Genesco Trims FY Guidance Despite Solid Q3

Genesco Trims FY Guidance Despite Solid Q3

Genesco Inc. reported earnings from continuing operations for the third quarter ended Oct. 31, 2015, of $32.9 million, or $1.43 per diluted share, compared to earnings from continuing operations of $28.8 million, or $1.21 per diluted share, for the third quarter ended Nov. 1, 2014.

Fiscal 2016 third quarter results reflect pretax items of $0.2 million, or less than 1 cents per diluted share after tax, for network intrusion expenses and asset impairment charges, offset by $0.7 million, or 3 cents per diluted share, from a lower than normal tax rate due to the release of valuation allowances. Fiscal 2015 third quarter results reflect pretax items of $2.0 million, or 7 cents per diluted share after tax, including $1.0 million related to deferred purchase price payments in connection with the acquisition of Schuh Group Limited and $1.0 million in network intrusion expenses and asset impairment charges.

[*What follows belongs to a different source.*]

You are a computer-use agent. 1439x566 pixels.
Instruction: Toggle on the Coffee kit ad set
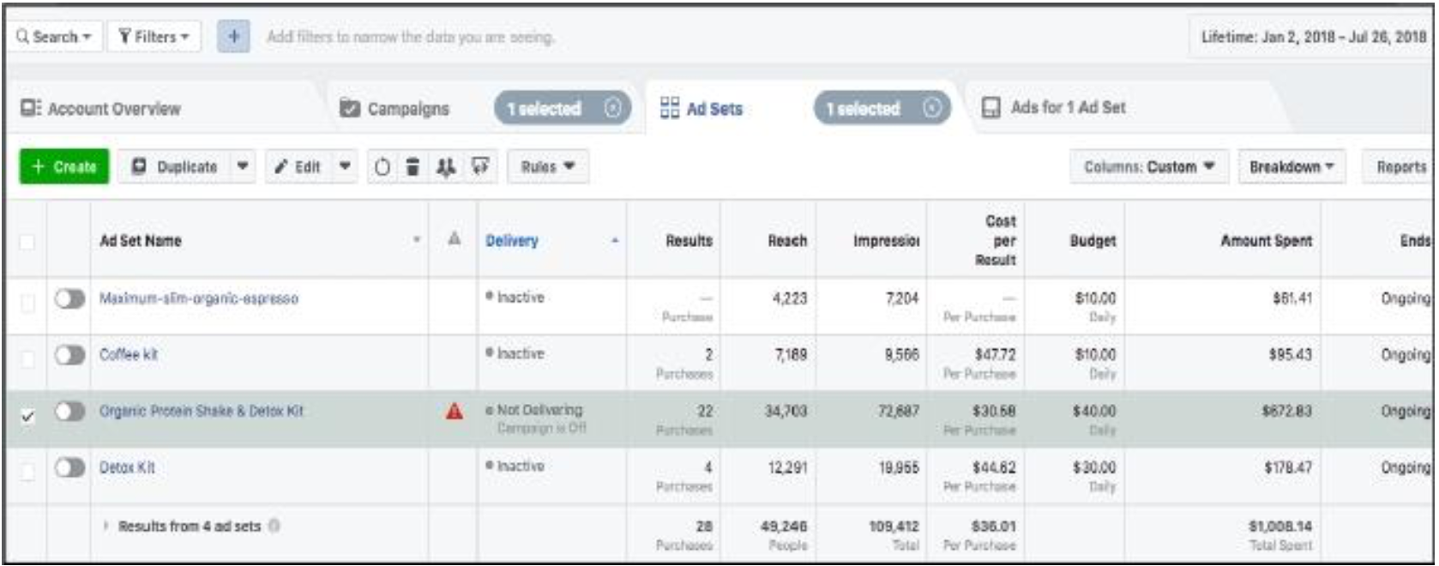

They also reflect the favorable resolution of formerly uncertain tax positions taken by Schuh at the time of the acquisition, resulting in the write-off of an indemnification asset of $7.1 million and the reversal of a corresponding FIN 48 provision, with essentially no net after-tax effect on earnings for the third quarter last year.

Adjusted for the items described above in both periods, earnings from continuing operations were $32.2 million, or $1.40 per diluted share, for the third quarter of Fiscal 2016, compared to earnings from continuing operations of $30.3 million, or $1.28 per diluted share, for the third quarter of Fiscal 2015.

Net sales for the third quarter of Fiscal 2016 increased 7 percent to $774 million from $723 million in the third quarter of Fiscal 2015. Consolidated third quarter 2016 comparable sales, including same store sales and comparable e-commerce and catalog sales, increased 7 percent, with a 6 percent increase in the Journeys Group, a 12 percent increase in the Lids Sports Group, a 2 percent increase in the Schuh Group, and a 5 percent increase in the Johnston & Murphy Group. Comparable sales for the company reflected a 6 percent increase in same store sales and a 25 percent increase in e-commerce sales.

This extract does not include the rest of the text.